O Teatro de Sabbath, assim como Complexo de Portnoy, é desbragadamente engraçado. É um presente de prazer estético tão recheado de inteligência e gênio que só as cenas hilariantes já justificariam sua leitura. Sabbath foi enxotado de casa pela mulher, que não agüenta mais as humilhações a que o velho libidinoso a obrigava a passar, e, sem casa, vagando pelas ruas de Nova York com as roupas em estado lastimável, de repente se vê caído nas graças de um amigo de universidade que, ao contrário de si, prosperou exemplarmente. Esse amigo o leva para seu gigantesco apartamento de frente ao Central Park, o alimenta, o convida a ficar o tempo necessário até que Sabbath rearranje sua vida. E as forças que determinam que Sabbath sempre seja ingrato a qualquer tipo de bondade que bons samaritanos bem intencionados lhe destinam, o fazem cair mais uma vez no seu incansável vício de promiscuidade. As tentativas de Sabbath para levar a mulher desse amigo para a cama, e as fantasias a que Sabbath se entrega no quarto da filha do casal (explorando as gavetas das calcinhas da menina que está universidade), são carregadas de um pedante suspense que se resolve num riso solto não excluso de culpa.

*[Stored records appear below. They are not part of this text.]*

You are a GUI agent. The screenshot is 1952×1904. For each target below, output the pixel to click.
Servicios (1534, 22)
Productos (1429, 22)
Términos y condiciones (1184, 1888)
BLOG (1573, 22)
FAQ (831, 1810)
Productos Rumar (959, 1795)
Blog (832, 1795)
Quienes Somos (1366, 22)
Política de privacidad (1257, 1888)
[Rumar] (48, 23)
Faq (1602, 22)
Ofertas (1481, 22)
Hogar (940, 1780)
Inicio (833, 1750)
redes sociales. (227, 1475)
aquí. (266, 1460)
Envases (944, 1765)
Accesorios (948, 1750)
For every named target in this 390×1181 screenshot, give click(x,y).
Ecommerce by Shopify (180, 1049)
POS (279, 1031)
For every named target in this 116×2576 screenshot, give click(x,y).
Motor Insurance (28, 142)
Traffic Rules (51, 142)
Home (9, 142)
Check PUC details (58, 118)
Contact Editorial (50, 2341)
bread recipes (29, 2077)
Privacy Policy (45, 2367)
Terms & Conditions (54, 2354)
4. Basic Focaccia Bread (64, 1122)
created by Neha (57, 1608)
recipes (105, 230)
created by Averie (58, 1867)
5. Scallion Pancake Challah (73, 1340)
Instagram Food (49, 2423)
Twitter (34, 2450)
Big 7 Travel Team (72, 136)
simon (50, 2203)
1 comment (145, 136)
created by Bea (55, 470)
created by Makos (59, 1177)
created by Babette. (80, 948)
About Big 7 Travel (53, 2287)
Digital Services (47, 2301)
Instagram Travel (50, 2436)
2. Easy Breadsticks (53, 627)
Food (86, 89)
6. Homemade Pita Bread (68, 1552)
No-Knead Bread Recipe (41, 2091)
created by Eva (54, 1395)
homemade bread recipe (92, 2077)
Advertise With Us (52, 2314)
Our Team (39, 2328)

Outros fatores que tornam esse romance grandioso é a exuberância da escrita de Roth onde tudo se encaixa sem revelar o molde e a premeditação, numa naturalidade que confere ao leitor a certeza de estar em boas mãos, de que o autor não vai escorregar um milímetro sequer, nem nas cenas em que Sabbath recorda o irmão morto na guerra. E a inteligência de Sabbath, sua música interna selvagem que ecoa Shakespeare, sua argúcia que não se rende ao pensamento institucionalizado e o desmoraliza até nos altos escalões da filosofia e do academicismo por conhecê-lo tão bem. A erudição e a lucidez de Sabbath parecem brincar com o pensamento recôndito de que tem algo de invejável ser um mendigo excessivamente culto, que opta pela dissolução por vontade própria e por um senso de rebelião que é o único digno e verdadeiro. Roth mais tarde escreveria uma trilogia de romances também com uma estatura tão assertiva, mas é com O Teatro de Sabbath que ele garantiu seu lugar entre os maiores escritores que a língua inglesa já produziu.
Tô lendo agora. Tô na parte que Sabbath tá lendo as cartas que o pai da Roseanna escreveu para ela.